Text provided

Figure 13 makes this trade-off more concrete. We show the nominal S/N for our 500 deg2 survey as reported in Table 1 and the expected limiting magnitude of the HLIS, where the detected galaxies have mAB < 26.7. For our ares models, we are also able to self-consistently model the change in galaxy bias and number density as a function of this magnitude limit (see Figure 3). We compute the projected S/N for proposed deeper observations that are 1 mag deeper (mAB < 27.7) and 2 mag deeper (mAB < 28.7). To reflect the fact that a smaller sky area is probed, we set Npatch = 1 (i.e., this deeper survey only covers a single patch of 100 deg2). We can see that going 1 mag deeper leads to a modest increase in projected S/N, from 12σ–13σ for the default set of observing parameters, even at the expense of sky coverage. However, going 2 mag deeper leads to a significant increase in the projected S/N, to 29σ.

Figure 13. Refer to the following caption and surrounding text.

Figure 13. The projected S/N as a function of the limiting magnitude mAB for different combinations of observational parameters. Left: the forecast S/N for a horizon wedge. Right: the S/N for m = 1.0. We show different values of fLAE using different symbols, and use color to denote ares vs. BlueTides galaxy models (the latter of which are only shown for mAB < 26.7). For our assumed default parameters, 1 magnitude of deeper observations corresponds to a slight increase of the S/N, from 12σ–13σ. Note that when considering the deeper observations, we use a sky coverage of 100 deg2 rather than 500 deg2. Going 2 magnitudes deeper corresponds to a further increase to an S/N of 29σ. See Section 5 for more discussion.

Standard image High-resolution image

We note also that in principle, these deeper photometric surveys also require deeper grism coverage in the accompanying areas. As shown in Figure 4, going 2 mag deeper in imaging requires roughly five times deeper spectroscopy to observe all of these sources in Lyα. Other studies have considered other possible deep field options (e.g., Drakos et al. 2022), such as covering 10 deg2 with relatively deep photometry and spectroscopy. In this case, we project a detection of 4.0σ for a limiting magnitude of mAB < 27.7 (i.e., 1 mag deeper than the nominal HLIS), and a 9.0σ detection for mAB < 28.7.

Complete the following
[1] Decide whether each statement agrees with the survey forecast passage. Answer yes or no for each and quote the words that decide it.
(a) The deeper survey is assumed to cover a single patch of 100 deg2.
(b) Going 2 mag deeper in imaging requires roughly ten times deeper spectroscopy.
(c) The BlueTides galaxy models are shown at every limiting magnitude.
[2] Copy word for word everything in the survey forecast passage from "Figure 13. Refer" down to "for more discussion.".
[3] According to the survey forecast passage, what detection is projected for the 10 deg2 deep field at mAB < 28.7?

Entries
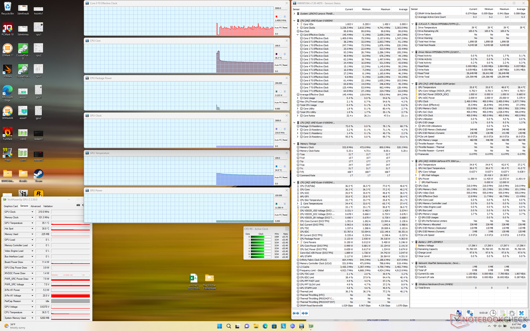
Task: Click Reset on CPU Package Power graph
Action: (285, 103)
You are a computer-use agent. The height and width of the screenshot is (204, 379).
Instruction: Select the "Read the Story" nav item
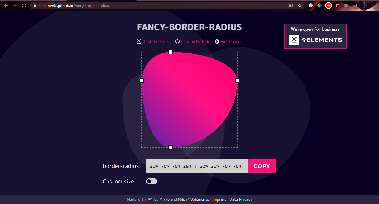[x=156, y=41]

Set of answers
[1]
(a) Yes: "we set Npatch = 1 (i.e., this deeper survey only covers a single patch of 100 deg2)"
(b) No: "going 2 mag deeper in imaging requires roughly five times deeper spectroscopy"
(c) No: "the latter of which are only shown for mAB < 26.7"

[2]
Figure 13. Refer to the following caption and surrounding text.

Figure 13. The projected S/N as a function of the limiting magnitude mAB for different combinations of observational parameters. Left: the forecast S/N for a horizon wedge. Right: the S/N for m = 1.0. We show different values of fLAE using different symbols, and use color to denote ares vs. BlueTides galaxy models (the latter of which are only shown for mAB < 26.7). For our assumed default parameters, 1 magnitude of deeper observations corresponds to a slight increase of the S/N, from 12σ–13σ. Note that when considering the deeper observations, we use a sky coverage of 100 deg2 rather than 500 deg2. Going 2 magnitudes deeper corresponds to a further increase to an S/N of 29σ. See Section 5 for more discussion.

[3] A 9.0σ detection.